### BRIEF
Retype every record that follows, character for character.

Extracted records
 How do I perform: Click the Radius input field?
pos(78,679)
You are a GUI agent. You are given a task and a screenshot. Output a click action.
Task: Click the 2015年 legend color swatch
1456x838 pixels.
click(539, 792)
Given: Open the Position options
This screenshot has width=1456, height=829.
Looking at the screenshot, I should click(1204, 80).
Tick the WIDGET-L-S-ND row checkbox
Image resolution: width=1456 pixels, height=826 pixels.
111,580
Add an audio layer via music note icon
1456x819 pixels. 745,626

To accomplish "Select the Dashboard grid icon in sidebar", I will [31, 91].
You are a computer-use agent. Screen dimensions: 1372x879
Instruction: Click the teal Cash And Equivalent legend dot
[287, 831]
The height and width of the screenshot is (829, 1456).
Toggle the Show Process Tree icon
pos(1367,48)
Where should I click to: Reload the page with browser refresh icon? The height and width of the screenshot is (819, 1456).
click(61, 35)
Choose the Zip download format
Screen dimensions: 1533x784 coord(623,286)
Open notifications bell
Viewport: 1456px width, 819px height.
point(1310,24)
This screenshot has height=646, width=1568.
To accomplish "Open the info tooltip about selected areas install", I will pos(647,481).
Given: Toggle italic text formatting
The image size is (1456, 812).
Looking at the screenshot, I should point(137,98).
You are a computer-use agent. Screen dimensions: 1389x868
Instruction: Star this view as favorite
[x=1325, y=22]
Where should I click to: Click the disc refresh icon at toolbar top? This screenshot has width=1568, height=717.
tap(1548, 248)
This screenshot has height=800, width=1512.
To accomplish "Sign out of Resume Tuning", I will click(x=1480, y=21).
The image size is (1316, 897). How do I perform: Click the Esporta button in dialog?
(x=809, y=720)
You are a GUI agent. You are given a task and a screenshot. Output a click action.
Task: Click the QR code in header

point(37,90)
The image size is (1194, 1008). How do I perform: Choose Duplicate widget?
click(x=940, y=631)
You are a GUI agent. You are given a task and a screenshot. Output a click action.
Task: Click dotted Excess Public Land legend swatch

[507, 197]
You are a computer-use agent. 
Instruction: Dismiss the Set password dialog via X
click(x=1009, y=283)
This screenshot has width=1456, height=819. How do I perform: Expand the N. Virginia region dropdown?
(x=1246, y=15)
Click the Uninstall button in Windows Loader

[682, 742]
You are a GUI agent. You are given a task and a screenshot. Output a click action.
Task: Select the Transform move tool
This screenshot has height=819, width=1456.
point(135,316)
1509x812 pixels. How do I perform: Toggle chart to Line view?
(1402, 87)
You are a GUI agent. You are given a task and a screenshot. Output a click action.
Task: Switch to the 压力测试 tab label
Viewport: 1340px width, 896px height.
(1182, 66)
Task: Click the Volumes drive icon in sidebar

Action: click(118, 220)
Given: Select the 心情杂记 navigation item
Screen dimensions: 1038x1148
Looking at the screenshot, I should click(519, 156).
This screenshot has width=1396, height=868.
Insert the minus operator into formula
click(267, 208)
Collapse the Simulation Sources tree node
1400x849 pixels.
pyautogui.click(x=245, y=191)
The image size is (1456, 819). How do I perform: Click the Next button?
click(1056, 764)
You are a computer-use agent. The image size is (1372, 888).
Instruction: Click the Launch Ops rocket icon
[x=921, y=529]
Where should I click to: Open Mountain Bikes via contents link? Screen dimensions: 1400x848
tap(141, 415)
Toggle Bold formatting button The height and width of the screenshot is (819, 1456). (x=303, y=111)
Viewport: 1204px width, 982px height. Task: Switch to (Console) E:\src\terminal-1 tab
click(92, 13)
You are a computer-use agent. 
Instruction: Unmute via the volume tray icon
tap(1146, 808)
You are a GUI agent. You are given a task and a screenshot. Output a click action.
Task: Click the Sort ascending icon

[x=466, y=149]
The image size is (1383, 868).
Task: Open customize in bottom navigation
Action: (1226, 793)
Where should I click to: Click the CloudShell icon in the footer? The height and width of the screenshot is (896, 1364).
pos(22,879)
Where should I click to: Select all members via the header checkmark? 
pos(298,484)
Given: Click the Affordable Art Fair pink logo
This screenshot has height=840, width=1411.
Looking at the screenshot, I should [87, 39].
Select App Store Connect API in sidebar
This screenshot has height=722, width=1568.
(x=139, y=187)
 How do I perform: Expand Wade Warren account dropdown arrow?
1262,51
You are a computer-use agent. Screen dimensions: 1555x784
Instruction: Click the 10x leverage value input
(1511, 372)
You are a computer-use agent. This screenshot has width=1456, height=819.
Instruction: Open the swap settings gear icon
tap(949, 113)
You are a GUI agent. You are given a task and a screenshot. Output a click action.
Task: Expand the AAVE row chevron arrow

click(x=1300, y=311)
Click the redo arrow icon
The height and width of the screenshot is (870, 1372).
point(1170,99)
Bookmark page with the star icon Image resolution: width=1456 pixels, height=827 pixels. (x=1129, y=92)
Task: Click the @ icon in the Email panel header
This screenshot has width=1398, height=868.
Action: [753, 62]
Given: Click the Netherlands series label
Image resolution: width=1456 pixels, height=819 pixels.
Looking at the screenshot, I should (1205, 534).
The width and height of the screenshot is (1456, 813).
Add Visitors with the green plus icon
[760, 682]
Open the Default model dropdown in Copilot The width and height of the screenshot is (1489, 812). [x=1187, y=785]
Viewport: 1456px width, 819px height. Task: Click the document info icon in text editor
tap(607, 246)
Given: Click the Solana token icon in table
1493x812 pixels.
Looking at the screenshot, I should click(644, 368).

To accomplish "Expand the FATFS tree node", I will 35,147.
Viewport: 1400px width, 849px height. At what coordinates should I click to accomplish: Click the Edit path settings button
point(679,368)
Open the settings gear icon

### YOUR RESPONSE
 How do I perform: Click the Radius input field?
pos(78,679)
You are a GUI agent. You are given a task and a screenshot. Output a click action.
Task: Click the 2015年 legend color swatch
1456x838 pixels.
click(539, 792)
Given: Open the Position options
This screenshot has width=1456, height=829.
Looking at the screenshot, I should click(1204, 80).
Tick the WIDGET-L-S-ND row checkbox
Image resolution: width=1456 pixels, height=826 pixels.
111,580
Add an audio layer via music note icon
1456x819 pixels. 745,626

To accomplish "Select the Dashboard grid icon in sidebar", I will [31, 91].
You are a computer-use agent. Screen dimensions: 1372x879
Instruction: Click the teal Cash And Equivalent legend dot
[287, 831]
The height and width of the screenshot is (829, 1456).
Toggle the Show Process Tree icon
pos(1367,48)
Where should I click to: Reload the page with browser refresh icon? The height and width of the screenshot is (819, 1456).
click(61, 35)
Choose the Zip download format
Screen dimensions: 1533x784 coord(623,286)
Open notifications bell
Viewport: 1456px width, 819px height.
point(1310,24)
This screenshot has height=646, width=1568.
To accomplish "Open the info tooltip about selected areas install", I will pos(647,481).
Given: Toggle italic text formatting
The image size is (1456, 812).
Looking at the screenshot, I should point(137,98).
You are a computer-use agent. Screen dimensions: 1389x868
Instruction: Star this view as favorite
[x=1325, y=22]
Where should I click to: Click the disc refresh icon at toolbar top? This screenshot has width=1568, height=717.
tap(1548, 248)
This screenshot has height=800, width=1512.
To accomplish "Sign out of Resume Tuning", I will click(x=1480, y=21).
The image size is (1316, 897). How do I perform: Click the Esporta button in dialog?
(x=809, y=720)
You are a GUI agent. You are given a task and a screenshot. Output a click action.
Task: Click the QR code in header

point(37,90)
The image size is (1194, 1008). How do I perform: Choose Duplicate widget?
click(x=940, y=631)
You are a GUI agent. You are given a task and a screenshot. Output a click action.
Task: Click dotted Excess Public Land legend swatch

[507, 197]
You are a computer-use agent. 
Instruction: Dismiss the Set password dialog via X
click(x=1009, y=283)
This screenshot has width=1456, height=819. How do I perform: Expand the N. Virginia region dropdown?
(x=1246, y=15)
Click the Uninstall button in Windows Loader

[682, 742]
You are a GUI agent. You are given a task and a screenshot. Output a click action.
Task: Select the Transform move tool
This screenshot has height=819, width=1456.
point(135,316)
1509x812 pixels. How do I perform: Toggle chart to Line view?
(1402, 87)
You are a GUI agent. You are given a task and a screenshot. Output a click action.
Task: Switch to the 压力测试 tab label
Viewport: 1340px width, 896px height.
(1182, 66)
Task: Click the Volumes drive icon in sidebar

Action: click(118, 220)
Given: Select the 心情杂记 navigation item
Screen dimensions: 1038x1148
Looking at the screenshot, I should click(519, 156).
This screenshot has width=1396, height=868.
Insert the minus operator into formula
click(267, 208)
Collapse the Simulation Sources tree node
1400x849 pixels.
pyautogui.click(x=245, y=191)
The image size is (1456, 819). How do I perform: Click the Next button?
click(1056, 764)
You are a computer-use agent. The image size is (1372, 888).
Instruction: Click the Launch Ops rocket icon
[x=921, y=529]
Where should I click to: Open Mountain Bikes via contents link? Screen dimensions: 1400x848
tap(141, 415)
Toggle Bold formatting button The height and width of the screenshot is (819, 1456). (x=303, y=111)
Viewport: 1204px width, 982px height. Task: Switch to (Console) E:\src\terminal-1 tab
click(92, 13)
You are a computer-use agent. 
Instruction: Unmute via the volume tray icon
tap(1146, 808)
You are a GUI agent. You are given a task and a screenshot. Output a click action.
Task: Click the Sort ascending icon

[x=466, y=149]
The image size is (1383, 868).
Task: Open customize in bottom navigation
Action: (1226, 793)
Where should I click to: Click the CloudShell icon in the footer? The height and width of the screenshot is (896, 1364).
pos(22,879)
Where should I click to: Select all members via the header checkmark? 
pos(298,484)
Given: Click the Affordable Art Fair pink logo
This screenshot has height=840, width=1411.
Looking at the screenshot, I should [87, 39].
Select App Store Connect API in sidebar
This screenshot has height=722, width=1568.
(x=139, y=187)
 How do I perform: Expand Wade Warren account dropdown arrow?
1262,51
You are a computer-use agent. Screen dimensions: 1555x784
Instruction: Click the 10x leverage value input
(1511, 372)
You are a computer-use agent. This screenshot has width=1456, height=819.
Instruction: Open the swap settings gear icon
tap(949, 113)
You are a GUI agent. You are given a task and a screenshot. Output a click action.
Task: Expand the AAVE row chevron arrow

click(x=1300, y=311)
Click the redo arrow icon
The height and width of the screenshot is (870, 1372).
point(1170,99)
Bookmark page with the star icon Image resolution: width=1456 pixels, height=827 pixels. (x=1129, y=92)
Task: Click the @ icon in the Email panel header
This screenshot has width=1398, height=868.
Action: [753, 62]
Given: Click the Netherlands series label
Image resolution: width=1456 pixels, height=819 pixels.
Looking at the screenshot, I should (1205, 534).
The width and height of the screenshot is (1456, 813).
Add Visitors with the green plus icon
[760, 682]
Open the Default model dropdown in Copilot The width and height of the screenshot is (1489, 812). [x=1187, y=785]
Viewport: 1456px width, 819px height. Task: Click the document info icon in text editor
tap(607, 246)
Given: Click the Solana token icon in table
1493x812 pixels.
Looking at the screenshot, I should click(644, 368).

To accomplish "Expand the FATFS tree node", I will 35,147.
Viewport: 1400px width, 849px height. At what coordinates should I click to accomplish: Click the Edit path settings button
point(679,368)
Open the settings gear icon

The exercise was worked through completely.